**Brief**
Filter the data for lines with the word "will", then copy every line so identified.

Data entries

****

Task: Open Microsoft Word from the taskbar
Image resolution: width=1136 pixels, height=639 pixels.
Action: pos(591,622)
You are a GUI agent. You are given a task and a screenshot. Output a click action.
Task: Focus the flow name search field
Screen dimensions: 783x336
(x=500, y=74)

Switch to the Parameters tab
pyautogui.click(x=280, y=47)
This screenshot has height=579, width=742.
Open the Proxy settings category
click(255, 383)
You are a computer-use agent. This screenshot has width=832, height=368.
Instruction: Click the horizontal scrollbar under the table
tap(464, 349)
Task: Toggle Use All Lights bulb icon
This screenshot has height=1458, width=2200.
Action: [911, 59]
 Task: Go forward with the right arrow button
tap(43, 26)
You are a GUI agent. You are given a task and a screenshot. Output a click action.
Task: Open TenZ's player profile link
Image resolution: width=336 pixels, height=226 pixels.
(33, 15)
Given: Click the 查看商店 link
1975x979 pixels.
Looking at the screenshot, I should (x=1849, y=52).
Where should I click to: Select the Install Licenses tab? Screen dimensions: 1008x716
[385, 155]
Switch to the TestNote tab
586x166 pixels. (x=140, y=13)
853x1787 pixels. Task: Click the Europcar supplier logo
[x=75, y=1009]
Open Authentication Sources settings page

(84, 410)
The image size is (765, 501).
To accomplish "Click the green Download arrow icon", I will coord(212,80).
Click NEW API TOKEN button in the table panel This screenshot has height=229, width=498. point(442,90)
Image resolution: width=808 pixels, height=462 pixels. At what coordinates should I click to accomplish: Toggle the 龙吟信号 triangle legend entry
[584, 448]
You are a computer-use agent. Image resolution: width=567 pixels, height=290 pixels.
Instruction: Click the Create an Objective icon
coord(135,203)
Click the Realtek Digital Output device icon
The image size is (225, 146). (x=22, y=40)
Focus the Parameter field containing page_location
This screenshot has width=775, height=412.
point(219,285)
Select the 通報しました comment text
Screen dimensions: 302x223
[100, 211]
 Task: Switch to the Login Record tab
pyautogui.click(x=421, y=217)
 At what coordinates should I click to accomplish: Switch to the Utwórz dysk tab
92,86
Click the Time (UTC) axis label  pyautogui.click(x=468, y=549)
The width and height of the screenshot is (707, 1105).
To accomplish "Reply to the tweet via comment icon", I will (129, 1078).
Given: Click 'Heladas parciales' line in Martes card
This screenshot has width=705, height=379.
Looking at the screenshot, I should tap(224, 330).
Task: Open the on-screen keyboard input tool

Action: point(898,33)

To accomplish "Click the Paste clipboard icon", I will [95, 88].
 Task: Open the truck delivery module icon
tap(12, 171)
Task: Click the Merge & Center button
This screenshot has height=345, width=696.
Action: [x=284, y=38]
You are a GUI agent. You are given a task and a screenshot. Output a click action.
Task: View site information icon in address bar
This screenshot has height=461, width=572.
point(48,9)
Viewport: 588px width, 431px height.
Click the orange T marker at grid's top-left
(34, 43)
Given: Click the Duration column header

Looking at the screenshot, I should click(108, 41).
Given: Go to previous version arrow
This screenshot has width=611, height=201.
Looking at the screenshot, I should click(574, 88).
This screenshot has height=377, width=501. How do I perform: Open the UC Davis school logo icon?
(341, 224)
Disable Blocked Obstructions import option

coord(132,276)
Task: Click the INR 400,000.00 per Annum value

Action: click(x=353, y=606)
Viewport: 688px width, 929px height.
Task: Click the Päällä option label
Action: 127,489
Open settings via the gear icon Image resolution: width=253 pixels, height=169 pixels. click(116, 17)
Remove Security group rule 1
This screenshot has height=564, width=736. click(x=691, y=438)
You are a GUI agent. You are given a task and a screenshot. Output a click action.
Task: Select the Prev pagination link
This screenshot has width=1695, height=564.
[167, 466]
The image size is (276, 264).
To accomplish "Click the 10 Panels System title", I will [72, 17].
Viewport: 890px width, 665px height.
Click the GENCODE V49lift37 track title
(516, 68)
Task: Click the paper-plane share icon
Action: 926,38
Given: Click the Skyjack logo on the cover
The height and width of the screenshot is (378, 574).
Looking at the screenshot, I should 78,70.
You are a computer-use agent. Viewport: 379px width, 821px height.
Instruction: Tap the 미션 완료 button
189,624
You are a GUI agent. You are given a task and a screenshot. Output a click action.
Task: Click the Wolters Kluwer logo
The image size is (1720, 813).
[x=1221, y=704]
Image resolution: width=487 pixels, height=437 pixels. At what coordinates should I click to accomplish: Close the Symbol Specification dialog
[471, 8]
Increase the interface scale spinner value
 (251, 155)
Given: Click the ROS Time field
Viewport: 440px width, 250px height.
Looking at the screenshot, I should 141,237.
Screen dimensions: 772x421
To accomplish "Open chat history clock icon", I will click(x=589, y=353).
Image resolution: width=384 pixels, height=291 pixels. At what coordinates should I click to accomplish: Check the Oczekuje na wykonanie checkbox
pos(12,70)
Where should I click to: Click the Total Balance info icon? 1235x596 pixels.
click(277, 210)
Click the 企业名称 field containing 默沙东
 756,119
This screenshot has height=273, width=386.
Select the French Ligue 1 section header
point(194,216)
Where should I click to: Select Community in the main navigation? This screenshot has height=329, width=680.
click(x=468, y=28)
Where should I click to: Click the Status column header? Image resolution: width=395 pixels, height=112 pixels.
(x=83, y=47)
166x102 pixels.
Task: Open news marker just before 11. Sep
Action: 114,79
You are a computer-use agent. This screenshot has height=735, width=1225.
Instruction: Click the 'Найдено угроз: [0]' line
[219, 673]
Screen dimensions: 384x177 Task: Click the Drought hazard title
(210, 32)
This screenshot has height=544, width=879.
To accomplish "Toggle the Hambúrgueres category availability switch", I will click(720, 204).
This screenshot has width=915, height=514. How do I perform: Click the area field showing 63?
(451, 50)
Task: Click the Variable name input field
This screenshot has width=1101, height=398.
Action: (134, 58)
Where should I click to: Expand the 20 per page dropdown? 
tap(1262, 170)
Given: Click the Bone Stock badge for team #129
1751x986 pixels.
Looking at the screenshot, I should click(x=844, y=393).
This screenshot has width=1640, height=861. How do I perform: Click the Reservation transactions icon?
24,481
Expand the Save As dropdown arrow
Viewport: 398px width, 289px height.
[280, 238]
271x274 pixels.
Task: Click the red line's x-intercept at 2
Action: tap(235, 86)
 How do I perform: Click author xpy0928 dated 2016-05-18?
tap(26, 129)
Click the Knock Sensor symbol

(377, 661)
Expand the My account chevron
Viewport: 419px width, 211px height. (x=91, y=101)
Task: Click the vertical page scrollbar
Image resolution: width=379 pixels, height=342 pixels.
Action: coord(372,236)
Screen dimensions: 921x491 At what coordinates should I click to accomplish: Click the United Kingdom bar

****

**Expected output**
To accomplish "Click the green Download arrow icon", I will coord(212,80).
To accomplish "Reply to the tweet via comment icon", I will (129, 1078).
To accomplish "Click the Paste clipboard icon", I will [95, 88].
To accomplish "Click the 10 Panels System title", I will [72, 17].
To accomplish "Open chat history clock icon", I will click(x=589, y=353).
To accomplish "Toggle the Hambúrgueres category availability switch", I will click(720, 204).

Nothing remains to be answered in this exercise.